I would also exclude Barnstable Town for all the reasons discussed elsewhere and for the fact that it’s basically just a sprawled suburban area on Cape Cod.

I would also include Fall River, MA, which has a population of 94,000 and is included in the Providence, RI-MA UA and has a significant urban center with urban character. Excluding cities in other states, that would leave Massachusetts with five cities - Boston, Worcester, Springfield, New Bedford, and Fall River.

Some of the smallest cities on that list may well even qualify as place=village. I’ve never even heard of Sunderland.

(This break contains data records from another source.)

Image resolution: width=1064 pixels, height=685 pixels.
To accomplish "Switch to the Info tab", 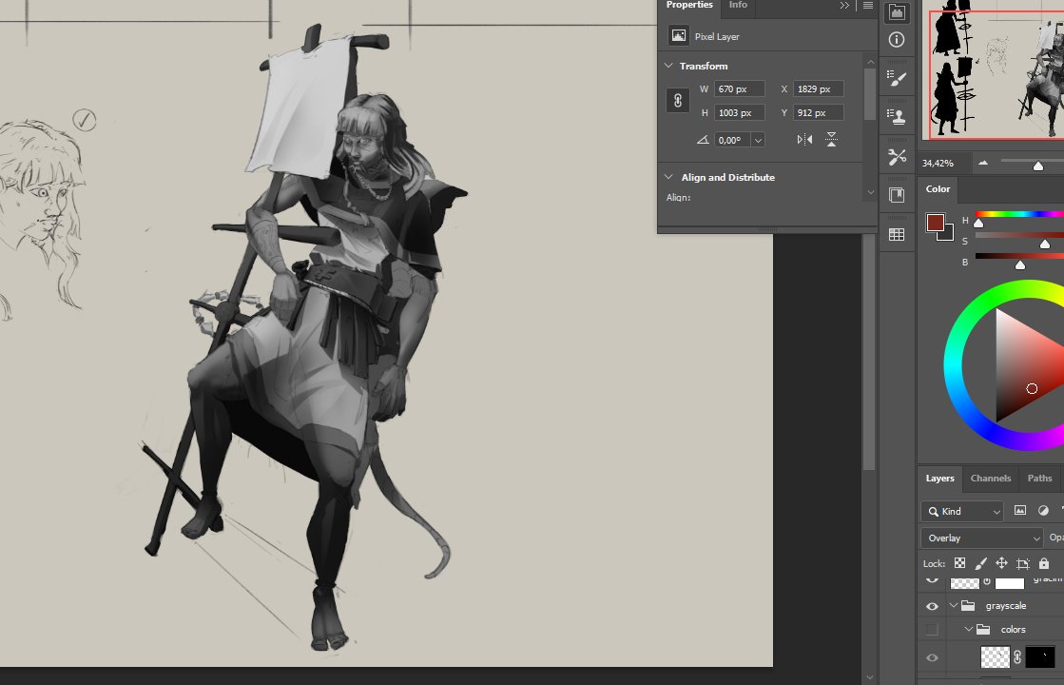I will tap(738, 6).
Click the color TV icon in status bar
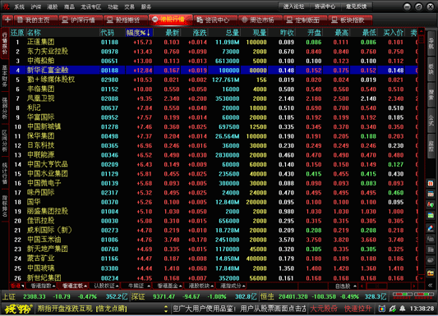 click(x=382, y=309)
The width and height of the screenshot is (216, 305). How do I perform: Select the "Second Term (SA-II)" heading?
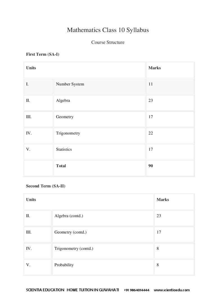pos(46,186)
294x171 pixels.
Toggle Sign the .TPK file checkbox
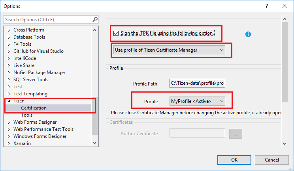pos(116,33)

Moving north to Vermont, here’s the table:

Name Population
Burlington, VT 118,032
Lebanon, NH–VT 30,299
Barre–Montpelier, VT 20,014
Rutland, VT 19,550
Bennington, VT 13,759
St. Albans, VT 11,368
Brattleboro, VT 10,285
Milton, VT 6,417
Middlebury, VT 6,154
Springfield, VT 5,140
St. Johnsbury, VT 4,883
Bellows Falls, VT–NH 3,978

On this list, I would include only Burlington as a city, and I would even make Montpelier a place=town despite being the state capital.

Now, moving onto Maine:

Name Population
Portland, ME 205,356
Dover–Rochester, NH–ME 72,391
Portsmouth, NH–ME 95,090
Bangor, ME 61,539
Lewiston, ME 60,743
Brunswick, ME 31,361
Augusta, ME 24,005
Waterville, ME 25,529
Sanford, ME 15,067
North Windham, ME 10,271
Rockland, ME 9,868
Camden, ME 4,660
Skowhegan, ME 4,795
South Paris, ME 4,371
Houlton, ME 4,281
Rumford, ME 5,585
South Berwick, ME–NH 5,584
Presque Isle, ME 5,361
Millinocket, ME 3,812
Belfast, ME 3,754
Boothbay Harbor, ME 3,067

Of this list, I would likely only include Portland, Portsmouth (NH), Bangor and mayyyybe Lewiston. I hesitate on Lewiston based on the utter lack of notability outside of Maine (based on the very hand-wavy concept of, if you asked a New Englander outside of Maine to name cities in Maine, most people won’t come up with it). But with a population of 60K in spacious Maine (the UA includes adjacent Auburn), it’s hard to argue against it.

If we’re excluding Montpelier, there’s a good argument for excluding Augusta on similar grounds (motto: “at least we’ve technically got more people than Montpelier”).

I would also exclude Dover/Rochester (which are both in NH but include a little Maine). It’s high on the list but if you take a look at a map, the census bureau has combined two distinct spread-out areas with a big enough lasso around that they managed to combine a decent population count. But a significant population center it is not. I also assess those places to have very low name recognition outside of New Hampshire.

This leaves Maine with three cities: Portland, Bangor, and Lewiston.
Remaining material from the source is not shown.